* [What the task asks]
All entries must be transcribed without a single difference.

* [Input material]
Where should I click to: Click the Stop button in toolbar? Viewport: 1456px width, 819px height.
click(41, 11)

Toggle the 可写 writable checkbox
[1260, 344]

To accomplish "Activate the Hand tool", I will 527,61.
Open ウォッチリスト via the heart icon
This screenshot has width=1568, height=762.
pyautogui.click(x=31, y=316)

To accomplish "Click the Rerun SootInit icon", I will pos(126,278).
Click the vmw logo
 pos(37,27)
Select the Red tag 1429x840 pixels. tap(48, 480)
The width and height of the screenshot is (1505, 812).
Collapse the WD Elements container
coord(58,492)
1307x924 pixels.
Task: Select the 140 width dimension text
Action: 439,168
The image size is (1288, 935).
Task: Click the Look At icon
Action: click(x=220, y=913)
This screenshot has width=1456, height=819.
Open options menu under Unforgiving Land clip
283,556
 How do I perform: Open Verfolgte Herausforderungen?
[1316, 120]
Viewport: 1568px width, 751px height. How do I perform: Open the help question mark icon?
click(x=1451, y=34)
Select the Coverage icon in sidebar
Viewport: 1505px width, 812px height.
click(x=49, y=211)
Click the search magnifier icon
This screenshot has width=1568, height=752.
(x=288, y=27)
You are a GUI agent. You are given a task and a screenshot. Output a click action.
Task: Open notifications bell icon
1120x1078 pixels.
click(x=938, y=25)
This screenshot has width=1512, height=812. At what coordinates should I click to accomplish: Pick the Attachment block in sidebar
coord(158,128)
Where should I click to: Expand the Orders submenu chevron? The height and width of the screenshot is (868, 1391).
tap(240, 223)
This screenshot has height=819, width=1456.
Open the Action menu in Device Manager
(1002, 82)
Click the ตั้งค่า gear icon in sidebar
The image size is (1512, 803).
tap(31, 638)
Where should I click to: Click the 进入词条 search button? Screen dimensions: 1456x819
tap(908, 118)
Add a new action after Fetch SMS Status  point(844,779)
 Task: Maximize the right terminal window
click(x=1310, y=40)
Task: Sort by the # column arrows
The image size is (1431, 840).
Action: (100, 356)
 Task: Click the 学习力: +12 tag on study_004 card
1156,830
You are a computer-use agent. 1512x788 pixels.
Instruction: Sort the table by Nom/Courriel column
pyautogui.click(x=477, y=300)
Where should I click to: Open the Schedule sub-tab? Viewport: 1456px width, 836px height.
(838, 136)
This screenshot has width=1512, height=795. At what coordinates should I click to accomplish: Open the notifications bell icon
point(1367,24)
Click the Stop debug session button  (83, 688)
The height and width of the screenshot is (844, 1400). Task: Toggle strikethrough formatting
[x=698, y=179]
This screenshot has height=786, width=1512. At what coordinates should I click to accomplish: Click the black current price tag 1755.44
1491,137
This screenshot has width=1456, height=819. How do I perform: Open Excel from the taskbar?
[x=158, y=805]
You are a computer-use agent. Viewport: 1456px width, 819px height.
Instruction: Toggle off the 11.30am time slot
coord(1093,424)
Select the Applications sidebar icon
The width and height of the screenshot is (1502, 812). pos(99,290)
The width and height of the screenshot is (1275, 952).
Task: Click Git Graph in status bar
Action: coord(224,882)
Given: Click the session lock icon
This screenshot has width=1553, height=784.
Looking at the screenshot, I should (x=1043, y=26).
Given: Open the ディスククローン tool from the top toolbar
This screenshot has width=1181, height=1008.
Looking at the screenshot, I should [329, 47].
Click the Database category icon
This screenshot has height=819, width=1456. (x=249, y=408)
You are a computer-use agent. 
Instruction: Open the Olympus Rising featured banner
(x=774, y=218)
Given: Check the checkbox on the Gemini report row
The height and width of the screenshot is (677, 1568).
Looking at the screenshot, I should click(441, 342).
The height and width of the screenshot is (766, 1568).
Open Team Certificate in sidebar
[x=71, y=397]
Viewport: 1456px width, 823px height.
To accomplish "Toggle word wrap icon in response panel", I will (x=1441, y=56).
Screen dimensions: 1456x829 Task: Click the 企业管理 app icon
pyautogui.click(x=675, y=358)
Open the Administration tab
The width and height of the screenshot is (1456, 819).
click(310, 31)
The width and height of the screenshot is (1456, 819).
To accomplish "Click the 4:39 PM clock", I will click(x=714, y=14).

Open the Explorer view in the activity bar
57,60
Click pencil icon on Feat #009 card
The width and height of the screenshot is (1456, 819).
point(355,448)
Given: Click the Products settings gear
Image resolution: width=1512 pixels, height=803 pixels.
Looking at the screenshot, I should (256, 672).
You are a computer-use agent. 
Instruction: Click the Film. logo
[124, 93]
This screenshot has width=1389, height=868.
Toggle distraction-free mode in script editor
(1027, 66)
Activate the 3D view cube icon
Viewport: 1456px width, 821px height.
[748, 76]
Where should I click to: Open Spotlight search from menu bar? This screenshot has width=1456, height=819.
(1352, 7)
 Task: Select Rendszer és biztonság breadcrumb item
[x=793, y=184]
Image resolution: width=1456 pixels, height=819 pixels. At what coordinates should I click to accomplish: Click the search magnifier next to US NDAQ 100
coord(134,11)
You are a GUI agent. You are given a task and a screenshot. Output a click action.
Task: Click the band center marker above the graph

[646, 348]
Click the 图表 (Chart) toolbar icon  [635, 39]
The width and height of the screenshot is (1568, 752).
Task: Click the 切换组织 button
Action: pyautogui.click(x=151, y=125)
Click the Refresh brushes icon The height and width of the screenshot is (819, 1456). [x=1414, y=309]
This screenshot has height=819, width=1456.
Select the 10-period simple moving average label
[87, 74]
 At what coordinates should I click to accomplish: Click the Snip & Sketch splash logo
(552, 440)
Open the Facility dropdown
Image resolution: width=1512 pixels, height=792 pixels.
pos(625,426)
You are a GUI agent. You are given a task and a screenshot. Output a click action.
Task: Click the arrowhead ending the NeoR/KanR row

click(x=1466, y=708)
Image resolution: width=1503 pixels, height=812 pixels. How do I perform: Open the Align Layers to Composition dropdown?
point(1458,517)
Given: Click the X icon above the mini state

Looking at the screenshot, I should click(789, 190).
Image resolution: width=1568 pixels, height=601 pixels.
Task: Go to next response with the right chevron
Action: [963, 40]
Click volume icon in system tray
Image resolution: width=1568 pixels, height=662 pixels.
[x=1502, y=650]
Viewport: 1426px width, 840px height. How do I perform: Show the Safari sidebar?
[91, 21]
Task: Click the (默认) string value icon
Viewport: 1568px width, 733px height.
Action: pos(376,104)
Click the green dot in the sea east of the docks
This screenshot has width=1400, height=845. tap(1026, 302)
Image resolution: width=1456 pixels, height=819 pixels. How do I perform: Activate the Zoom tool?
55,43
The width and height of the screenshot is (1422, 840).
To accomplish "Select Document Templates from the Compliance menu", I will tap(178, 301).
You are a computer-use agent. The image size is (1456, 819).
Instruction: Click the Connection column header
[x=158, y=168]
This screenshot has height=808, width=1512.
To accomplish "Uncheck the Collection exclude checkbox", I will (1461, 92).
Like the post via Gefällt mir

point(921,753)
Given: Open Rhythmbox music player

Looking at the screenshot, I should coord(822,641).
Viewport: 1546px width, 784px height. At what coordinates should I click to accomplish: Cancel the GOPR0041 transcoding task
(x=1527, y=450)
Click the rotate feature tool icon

* [Expected answer]
Where should I click to: Click the Stop button in toolbar? Viewport: 1456px width, 819px height.
click(41, 11)

Toggle the 可写 writable checkbox
[1260, 344]

To accomplish "Activate the Hand tool", I will 527,61.
Open ウォッチリスト via the heart icon
This screenshot has width=1568, height=762.
pyautogui.click(x=31, y=316)

To accomplish "Click the Rerun SootInit icon", I will pos(126,278).
Click the vmw logo
 pos(37,27)
Select the Red tag 1429x840 pixels. tap(48, 480)
The width and height of the screenshot is (1505, 812).
Collapse the WD Elements container
coord(58,492)
1307x924 pixels.
Task: Select the 140 width dimension text
Action: 439,168
The image size is (1288, 935).
Task: Click the Look At icon
Action: click(x=220, y=913)
This screenshot has width=1456, height=819.
Open options menu under Unforgiving Land clip
283,556
 How do I perform: Open Verfolgte Herausforderungen?
[1316, 120]
Viewport: 1568px width, 751px height. How do I perform: Open the help question mark icon?
click(x=1451, y=34)
Select the Coverage icon in sidebar
Viewport: 1505px width, 812px height.
click(x=49, y=211)
Click the search magnifier icon
This screenshot has width=1568, height=752.
(x=288, y=27)
You are a GUI agent. You are given a task and a screenshot. Output a click action.
Task: Open notifications bell icon
1120x1078 pixels.
click(x=938, y=25)
This screenshot has width=1512, height=812. At what coordinates should I click to accomplish: Pick the Attachment block in sidebar
coord(158,128)
Where should I click to: Expand the Orders submenu chevron? The height and width of the screenshot is (868, 1391).
tap(240, 223)
This screenshot has height=819, width=1456.
Open the Action menu in Device Manager
(1002, 82)
Click the ตั้งค่า gear icon in sidebar
The image size is (1512, 803).
tap(31, 638)
Where should I click to: Click the 进入词条 search button? Screen dimensions: 1456x819
tap(908, 118)
Add a new action after Fetch SMS Status  point(844,779)
 Task: Maximize the right terminal window
click(x=1310, y=40)
Task: Sort by the # column arrows
The image size is (1431, 840).
Action: (100, 356)
 Task: Click the 学习力: +12 tag on study_004 card
1156,830
You are a computer-use agent. 1512x788 pixels.
Instruction: Sort the table by Nom/Courriel column
pyautogui.click(x=477, y=300)
Where should I click to: Open the Schedule sub-tab? Viewport: 1456px width, 836px height.
(838, 136)
This screenshot has width=1512, height=795. At what coordinates should I click to accomplish: Open the notifications bell icon
point(1367,24)
Click the Stop debug session button  (83, 688)
The height and width of the screenshot is (844, 1400). Task: Toggle strikethrough formatting
[x=698, y=179]
This screenshot has height=786, width=1512. At what coordinates should I click to accomplish: Click the black current price tag 1755.44
1491,137
This screenshot has width=1456, height=819. How do I perform: Open Excel from the taskbar?
[x=158, y=805]
You are a computer-use agent. Viewport: 1456px width, 819px height.
Instruction: Toggle off the 11.30am time slot
coord(1093,424)
Select the Applications sidebar icon
The width and height of the screenshot is (1502, 812). pos(99,290)
The width and height of the screenshot is (1275, 952).
Task: Click Git Graph in status bar
Action: coord(224,882)
Given: Click the session lock icon
This screenshot has width=1553, height=784.
Looking at the screenshot, I should (x=1043, y=26).
Given: Open the ディスククローン tool from the top toolbar
This screenshot has width=1181, height=1008.
Looking at the screenshot, I should [329, 47].
Click the Database category icon
This screenshot has height=819, width=1456. (x=249, y=408)
You are a computer-use agent. 
Instruction: Open the Olympus Rising featured banner
(x=774, y=218)
Given: Check the checkbox on the Gemini report row
The height and width of the screenshot is (677, 1568).
Looking at the screenshot, I should click(441, 342).
The height and width of the screenshot is (766, 1568).
Open Team Certificate in sidebar
[x=71, y=397]
Viewport: 1456px width, 823px height.
To accomplish "Toggle word wrap icon in response panel", I will (x=1441, y=56).
Screen dimensions: 1456x829 Task: Click the 企业管理 app icon
pyautogui.click(x=675, y=358)
Open the Administration tab
The width and height of the screenshot is (1456, 819).
click(310, 31)
The width and height of the screenshot is (1456, 819).
To accomplish "Click the 4:39 PM clock", I will click(x=714, y=14).

Open the Explorer view in the activity bar
57,60
Click pencil icon on Feat #009 card
The width and height of the screenshot is (1456, 819).
point(355,448)
Given: Click the Products settings gear
Image resolution: width=1512 pixels, height=803 pixels.
Looking at the screenshot, I should (256, 672).
You are a computer-use agent. 
Instruction: Click the Film. logo
[124, 93]
This screenshot has width=1389, height=868.
Toggle distraction-free mode in script editor
(1027, 66)
Activate the 3D view cube icon
Viewport: 1456px width, 821px height.
[748, 76]
Where should I click to: Open Spotlight search from menu bar? This screenshot has width=1456, height=819.
(1352, 7)
 Task: Select Rendszer és biztonság breadcrumb item
[x=793, y=184]
Image resolution: width=1456 pixels, height=819 pixels. At what coordinates should I click to accomplish: Click the search magnifier next to US NDAQ 100
coord(134,11)
You are a GUI agent. You are given a task and a screenshot. Output a click action.
Task: Click the band center marker above the graph

[646, 348]
Click the 图表 (Chart) toolbar icon  [635, 39]
The width and height of the screenshot is (1568, 752).
Task: Click the 切换组织 button
Action: pyautogui.click(x=151, y=125)
Click the Refresh brushes icon The height and width of the screenshot is (819, 1456). [x=1414, y=309]
This screenshot has height=819, width=1456.
Select the 10-period simple moving average label
[87, 74]
 At what coordinates should I click to accomplish: Click the Snip & Sketch splash logo
(552, 440)
Open the Facility dropdown
Image resolution: width=1512 pixels, height=792 pixels.
pos(625,426)
You are a GUI agent. You are given a task and a screenshot. Output a click action.
Task: Click the arrowhead ending the NeoR/KanR row

click(x=1466, y=708)
Image resolution: width=1503 pixels, height=812 pixels. How do I perform: Open the Align Layers to Composition dropdown?
point(1458,517)
Given: Click the X icon above the mini state

Looking at the screenshot, I should click(789, 190).
Image resolution: width=1568 pixels, height=601 pixels.
Task: Go to next response with the right chevron
Action: [963, 40]
Click volume icon in system tray
Image resolution: width=1568 pixels, height=662 pixels.
[x=1502, y=650]
Viewport: 1426px width, 840px height. How do I perform: Show the Safari sidebar?
[91, 21]
Task: Click the (默认) string value icon
Viewport: 1568px width, 733px height.
Action: pos(376,104)
Click the green dot in the sea east of the docks
This screenshot has width=1400, height=845. tap(1026, 302)
Image resolution: width=1456 pixels, height=819 pixels. How do I perform: Activate the Zoom tool?
55,43
The width and height of the screenshot is (1422, 840).
To accomplish "Select Document Templates from the Compliance menu", I will tap(178, 301).
You are a computer-use agent. The image size is (1456, 819).
Instruction: Click the Connection column header
[x=158, y=168]
This screenshot has height=808, width=1512.
To accomplish "Uncheck the Collection exclude checkbox", I will (1461, 92).
Like the post via Gefällt mir

point(921,753)
Given: Open Rhythmbox music player

Looking at the screenshot, I should coord(822,641).
Viewport: 1546px width, 784px height. At what coordinates should I click to accomplish: Cancel the GOPR0041 transcoding task
(x=1527, y=450)
Click the rotate feature tool icon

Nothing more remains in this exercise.